Member of the Idaho House of Representatives from District 20 Seat A
- Incumbent
- Assumed office December 1, 2008
- Preceded by: Mark Snodgrass

Personal details
- Party: Republican
- Spouse: Leslie
- Children: 4
- Relatives: Codi Galloway (niece)
- Alma mater: Ricks College Boise State University
- Profession: Business owner

= Joe Palmer (politician) =

American politician from Idaho

Joe A. Palmer is a Republican Idaho State Representative since 2008 representing District 20 in the A seat.

== Personal life ==
Palmer attended Ricks College and Boise State University.

==Elections==

=== 2019 ===
Palmer ran for Mayor of Meridian, Idaho.

Palmer took second, losing to Robert Simison with 32.4% of the vote.

=== 2018 ===
Palmer was unopposed in the Republican Primary for District 20 A.

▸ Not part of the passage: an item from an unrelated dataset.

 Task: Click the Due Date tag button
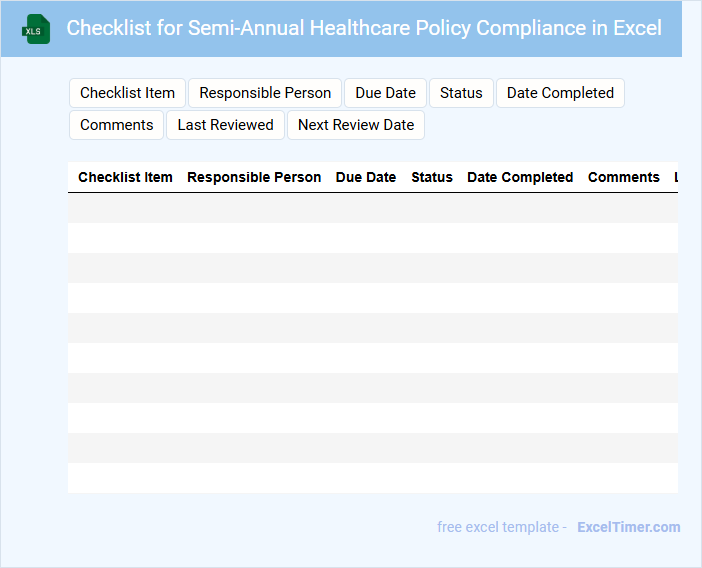[385, 93]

Palmer was opposed by perennial candidate Daniel S. Weston of the Constitution Party in the general election, winning with 81% of the vote.

=== 2016 ===

Palmer was unopposed in the Republican Primary for District 20 A.

Palmer was opposed by perennial candidate Daniel S. Weston of the Constitution Party in the general election, winning with 78.9% of the vote.

Palmer endorsed Ted Cruz for Republican Party presidential primaries, 2016.

=== 2014 ===

Palmer ran unopposed in the Republican Primary and in the general election.

=== 2012 ===

Palmer won the three-way May 15, 2012, Republican primary with 65.9% of the vote against Richard Dees and Chris MacCloud.

Palmer defeated Caitlin Lister with 66.5% of the vote in the general election.

Palmer endorsed Mitt Romney for Republican Party presidential primaries, 2012.

=== 2010 ===

Palmer won the Republican primary with 54% of the vote against Shaun Wardle.

Palmer was unopposed in the general election.

=== 2008 ===

When Republican Representative Mark A. Snodgrass left the seat open in his unsuccessful bid to unseat incumbent Republican Senator Shirley McKague, Palmer won the May 27, 2008 Republican primary by 46 votes, winning with 1,725 votes (50.7%) against Meridian City Councilor Keith Bird.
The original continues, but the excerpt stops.